Noel'de Kıbrıs'ta iken okuduğum "Sözcükler" dergisinde, Erdal Alova'nın "kültür endüstrisi" kavramını yerden yere vurduğu cümlelerine rastladığımda hangi fikrin, hangi kısmına itiraz edeceğimi şaşırmaktan başım dönmüştü. Özetle şöyle diyor Alova; "kültür endüstrisi, kültürü yok etmek, metalaştırmak, hiçleştirmek için uydurulmuş kapitalist bir uydurmacadır ve günümüzde kim sanata bulaşmışsa, kalemiyle, paletiyle, kamerasıyla, enstrümanıyla buna karşı çıkmakla yükümlüdür". Yine de şahlanıyor aman!
Alova'nın ve dahil olduğu kitlenin ideolojik formasyonu "saf tutmak" ekseninde kurulu. Nesnellik, tutarlılık önemli değil, hangi safta olduğunuz önemli. Ve bu kitlenin lügatında da endüstri kelimesi, her hangi bir şarttan muaf olarak şeytancıl şeyler çağrıştırmaya müsait. Endüstri denilen şeyin ilk anlamı haricinde aynı zamanda da üretici ve tüketiciler arasındaki ilişkinin en komplike hali demek olduğunu düşünmüyorlar. Okuru, seyirciyi tüketici olarak, "kültürel tüketici sınıf" olarak hayal edemiyorlar, çünkü bu kavramla tanışıklıkları da soğuk savaş döneminin keskin kapitalizminin onlara tüketmeyi tüm insancıl değerlere alternatif olarak sunduğu yıllar.
Kültüre ancak siyasi işlevine orantılı olarak değer veriyor, fakat karşı çıktıkları kültür endüstrisinin varlığı için en büyük ihtiyacın o endüstriyi işleten çarkın, üretenlere sıfır müdahelede bulunmayı kabullenmesi, sanatçı ve takipçisi arasında bir ileticiden ibaret olması olduğunu bilmiyorlar.

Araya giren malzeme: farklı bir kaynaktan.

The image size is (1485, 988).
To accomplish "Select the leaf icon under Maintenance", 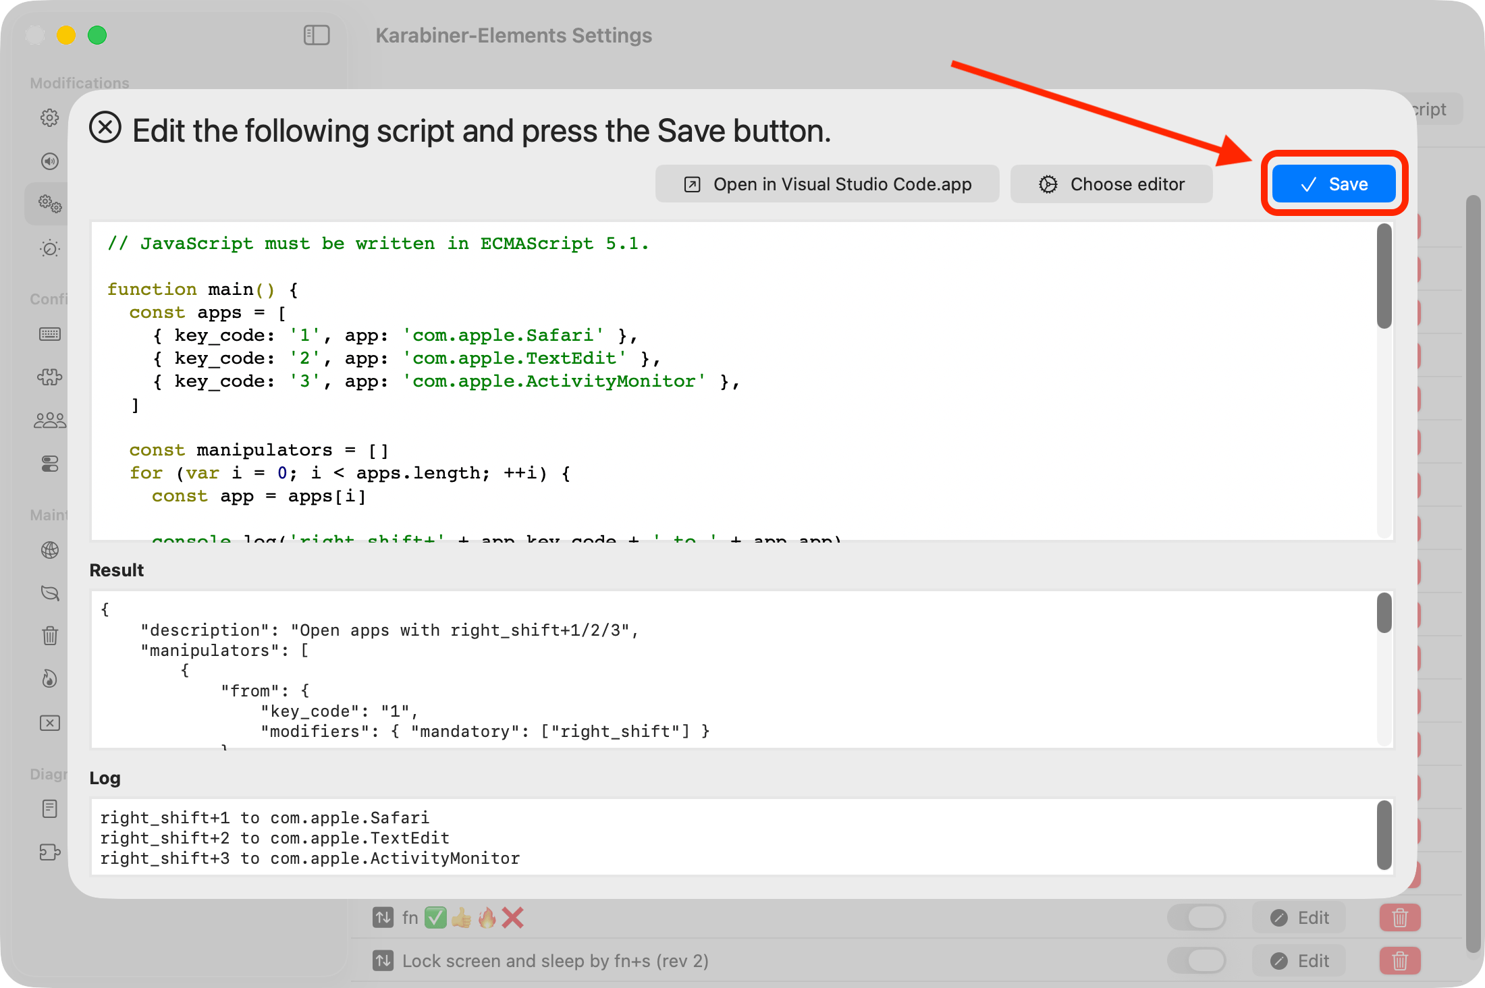I will [x=50, y=593].
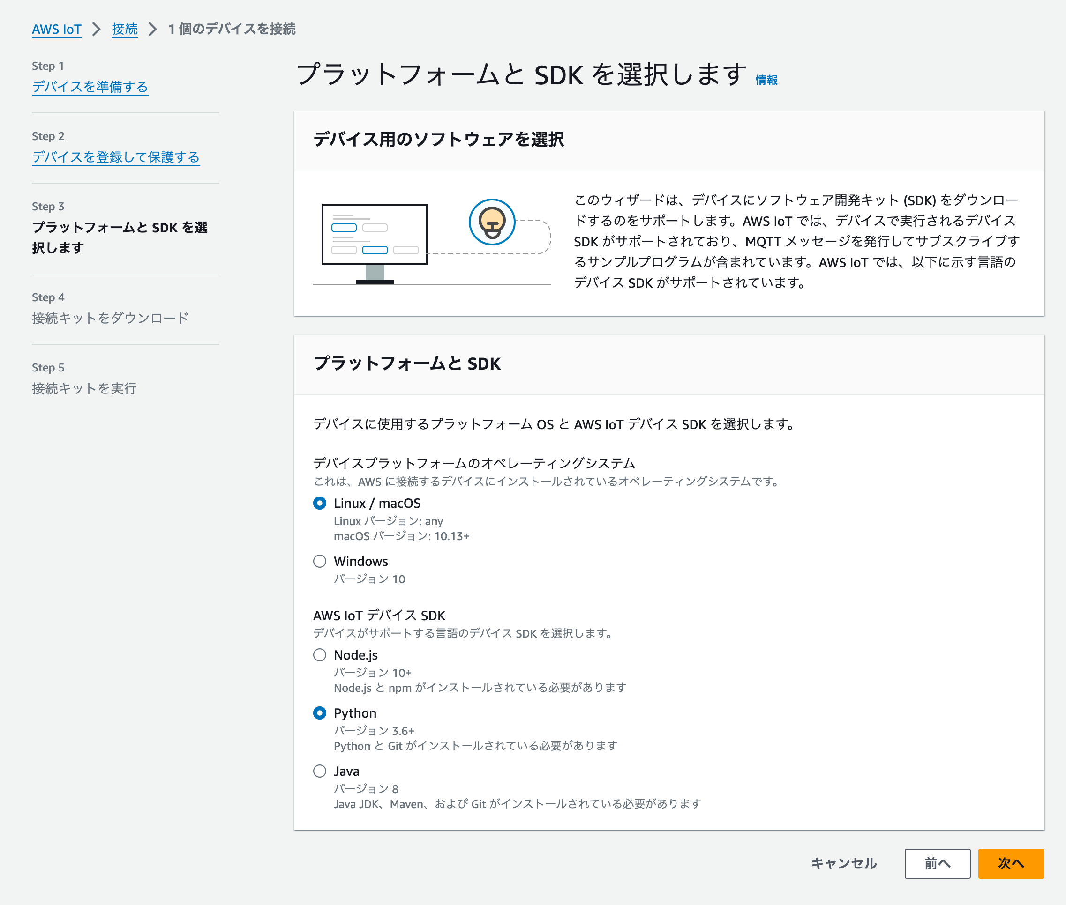The width and height of the screenshot is (1066, 905).
Task: Click the 次へ button
Action: tap(1011, 863)
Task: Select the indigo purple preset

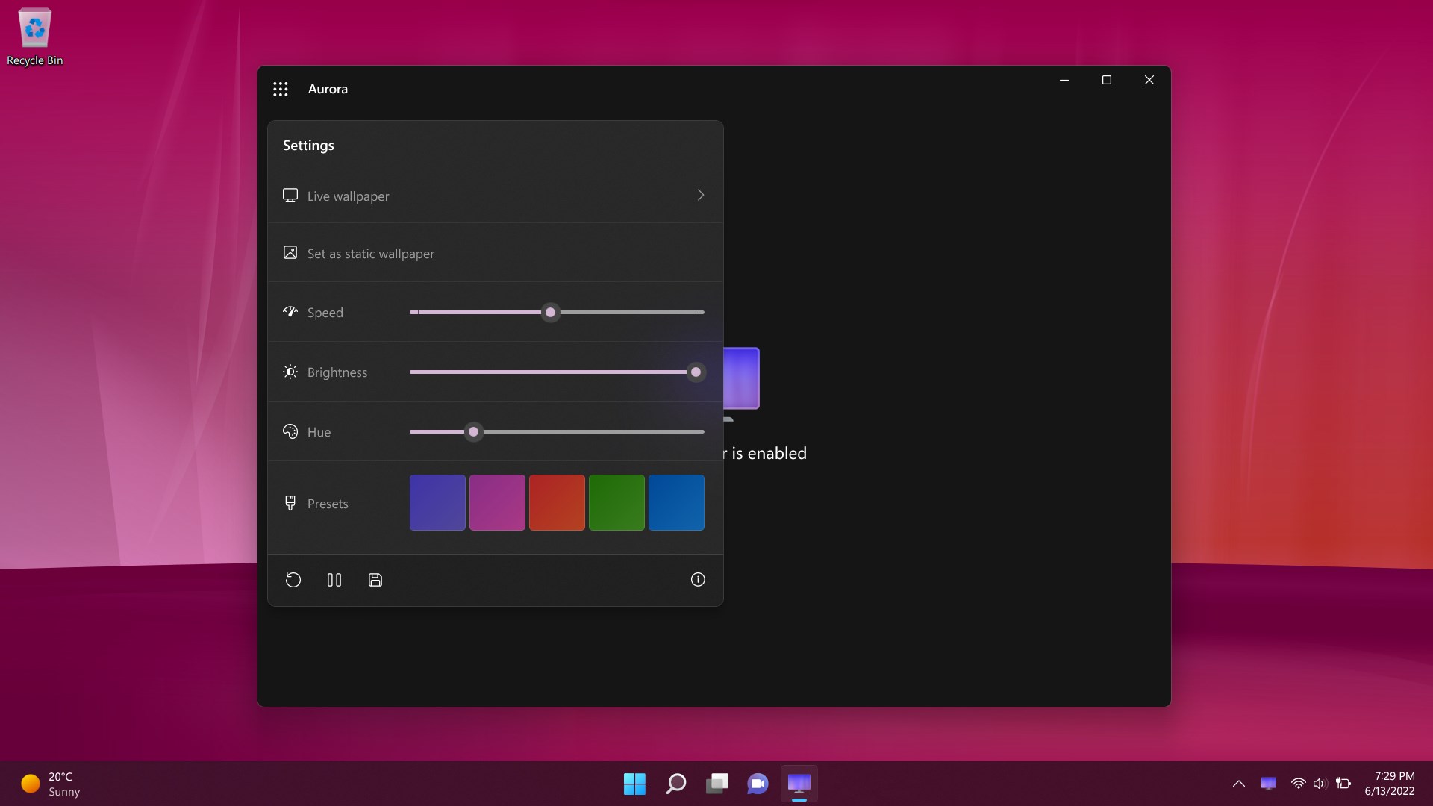Action: 437,503
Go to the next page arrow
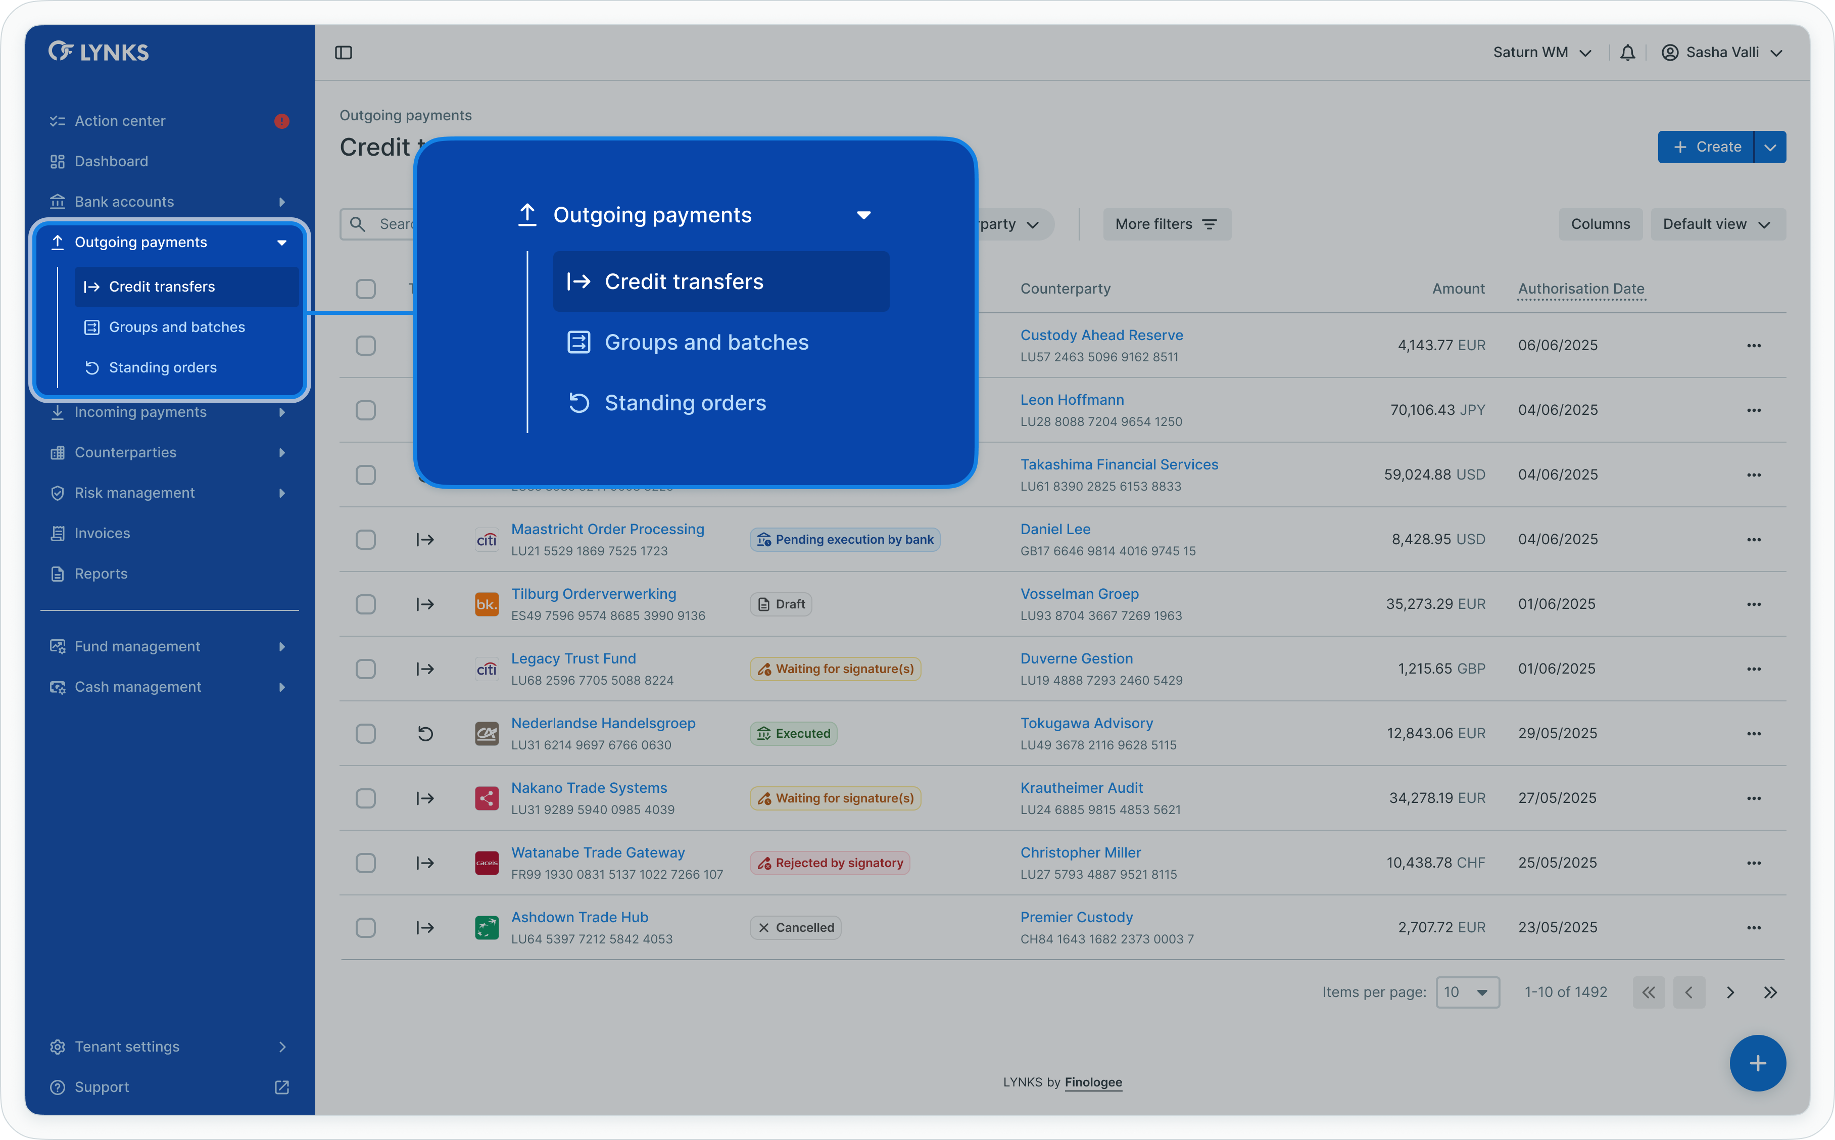This screenshot has height=1140, width=1835. click(1729, 992)
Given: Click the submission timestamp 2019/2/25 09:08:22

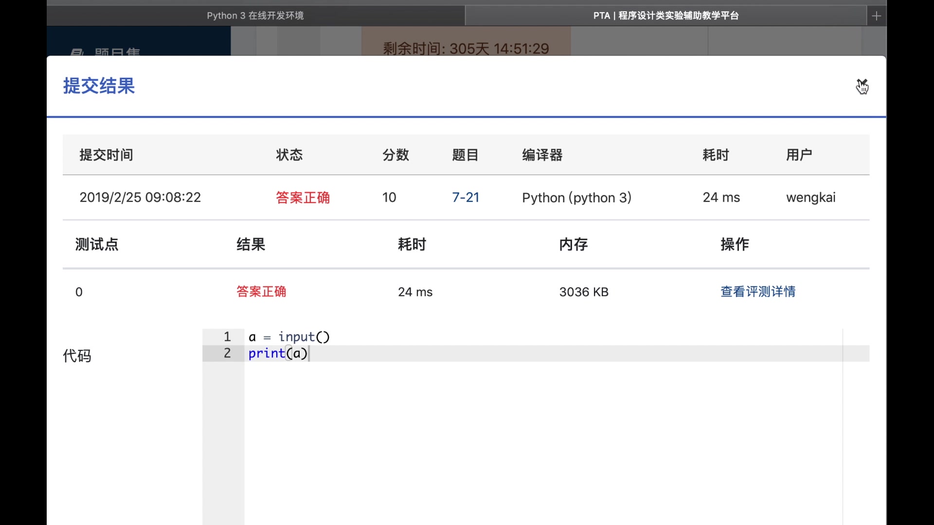Looking at the screenshot, I should tap(140, 197).
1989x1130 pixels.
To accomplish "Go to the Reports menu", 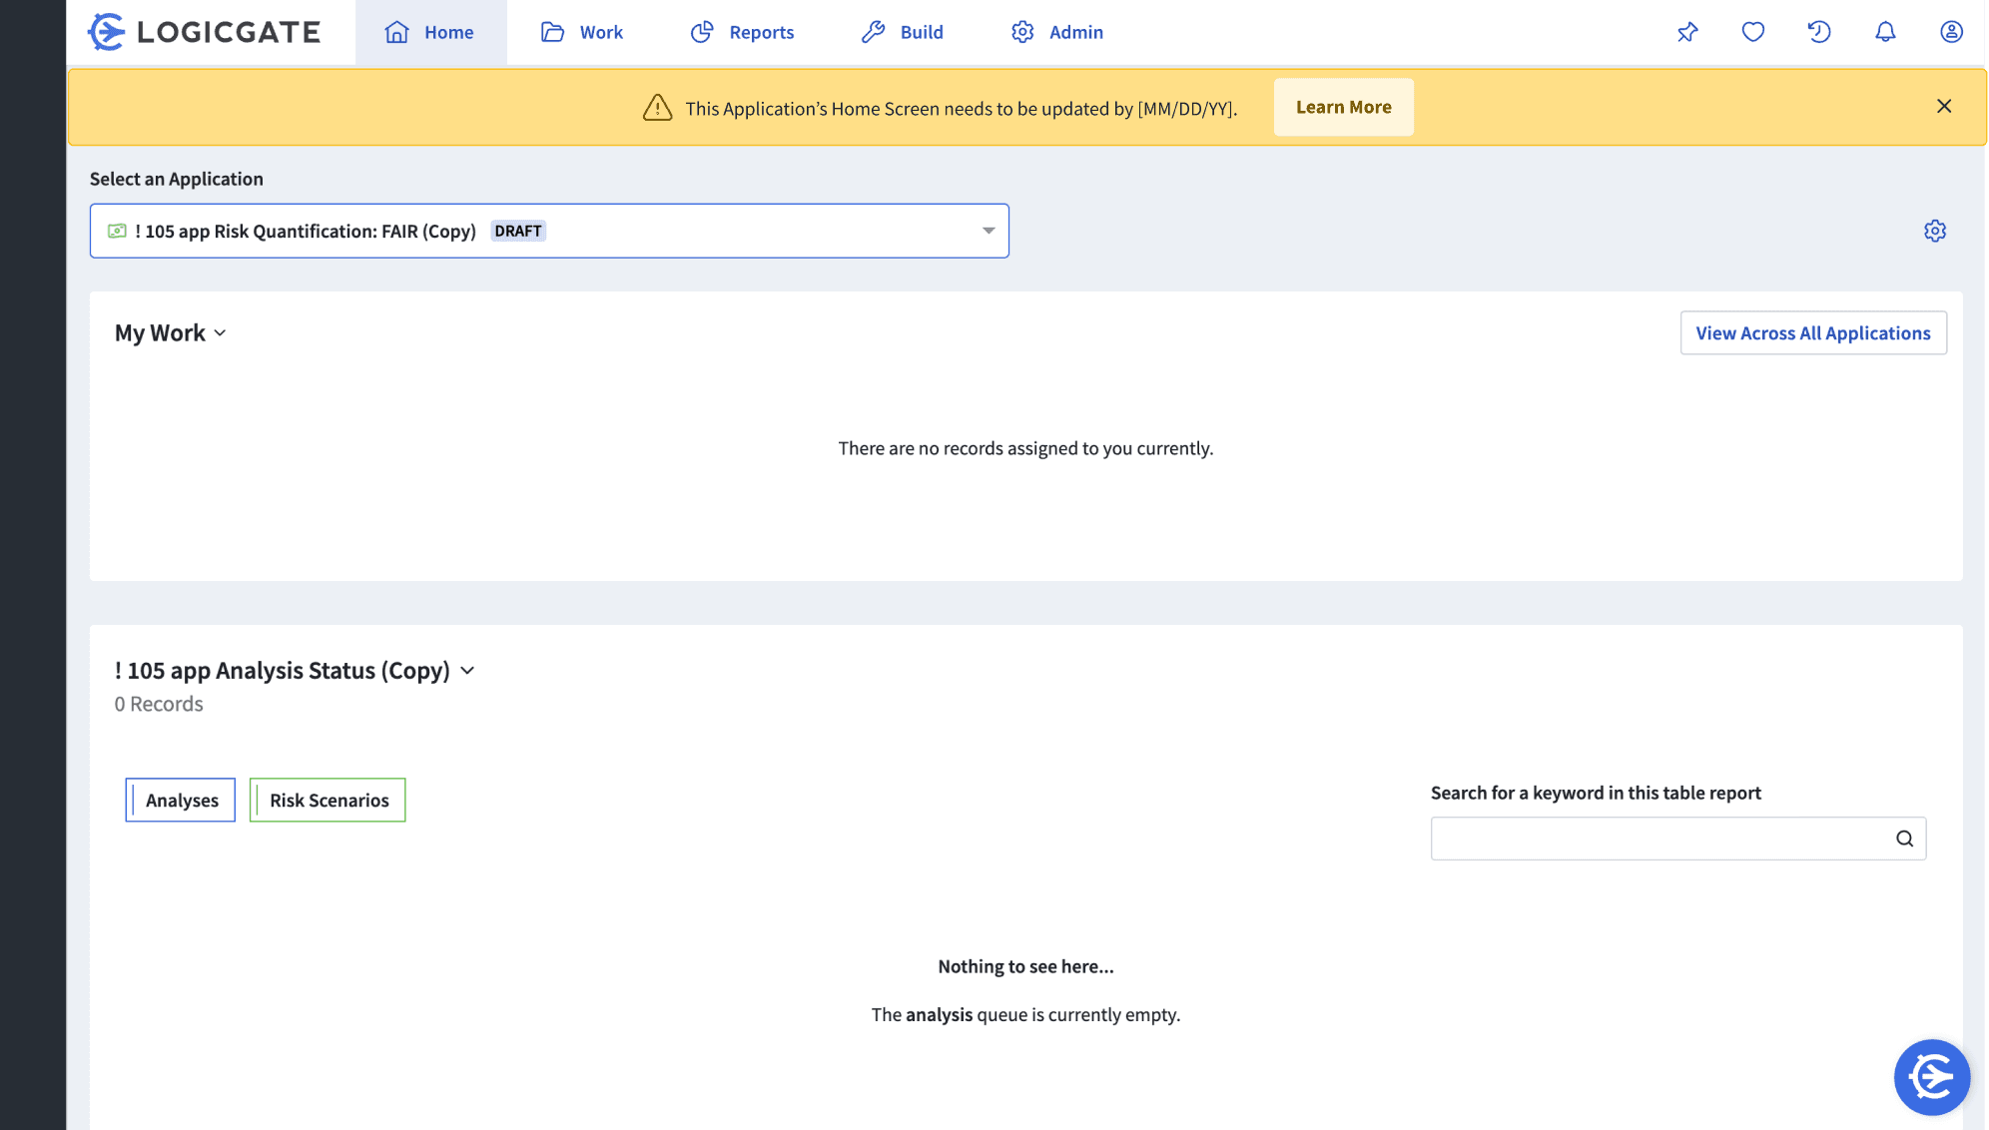I will (x=742, y=32).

Bunun üzerine de güncellenmemiş, bağlamı geçersiz kalmış kültürel tezlere (evet Adorno) sırt dayayınca ortaya böyle saçma tablolar çıkıyor.
Tamam Türkiye'nin ne sağlık, ne tekstil, ne spor hiç bir alanda sağlıklı bir sektörleşme gösterememiş olduğunu tüketici denince aklımıza ilk olarak markette omo ve makarna alan kadın geldiğini biliyorum, ama kavramlar sadece ülke sınırları içerisinde büründükleri hale göre mi değerlendirilir? İsyan edeceğim derken mevcut duruma bundan daha çok boyun eğilebilir mi? İyi matbaaları ve güçlü bir dağıtım sistemi olan bir yayınevinin, müzisyenlerin müzik yaparak yaşamasına imkan verebilen bir organizasyon ağına sahip müzik şirketlerinin, sadece ana-akım medyanın sunduklarına değil, her türlü sanatsal üretime ulaşabilecek bir tüketici kitlesinin, ana-akıma sırt çevirerek de hayatta kalabilen konser salonlarının varlığını hayal etmek bu kadar mı zor geliyor?
Yıllarca sen ben bizim oğlan bir araya gelip, hiç bir teknik gereksinimi, profesyonel yükümlülükleri önemsemeden çıkardıkları edebiyat dergilerinde (hayır Sözcükler'i kast etmiyorum) sahip oldukları iktidara alışık olanlar istediği kadar huzursuz olabilir ama ben kültür endüstrisinin oluşumunu tamamladığı bir ülkede yaşayan bir birey olarak çevremde yazı yazarak, müzik yaparak hatta kısa film çekerek yaşayabilen insanlar görmekten, her hafta hangi söyleşiye, kitap tanıtımına, konsere gitsem diye kafamın karışmasından çok mutlu ve memnunum. Kocaman plazaların duvarlarında da "1984: You haven't read it yet?" yazan koca afişler görünce mest oluyorum. Nokta.

**

Edebiyat dergileri demişken; onları çok seviyorum. İçlerinde ne yazarsa yazsın bana insanların edebiyatla haşır neşir olduğu, kitaplar üzerine düşünüp konuştuğu bir dünyadan mektup atılmış gibi hissediyorum. Seks dergisi görünce de insanları seks yaptığı, seks konu... neyse.

**

Okuldaki en fazla öğretmen- öğrenci diyaloğuna ihtiyaç duyulan ve grupça tartışarak işlenen dersimin hocası lezbiyen. Sınıf arkadaşlarımdan bir tanesi türbanlı. Bir diğeri İngiltere'de büyümüş bir yahudi, diğeri de Filistin'den irtica etmiş bir mülteci. Ve biz çok mutlu bir sınıfız. Fotoğrafımızı çekip Bahçeli, Baykal ve Erdoğan'a göndereceğim. (Eroğlu'na da olabilir, çünkü lezbiyen olan hocam aynı zamanda Yunan).

**

Bir süreden beridir, ne kadar denesem de zamanın devamlılığının zamanın yokluğuyla aynı şey olmasından başka hiç bir şeye inanamıyorum.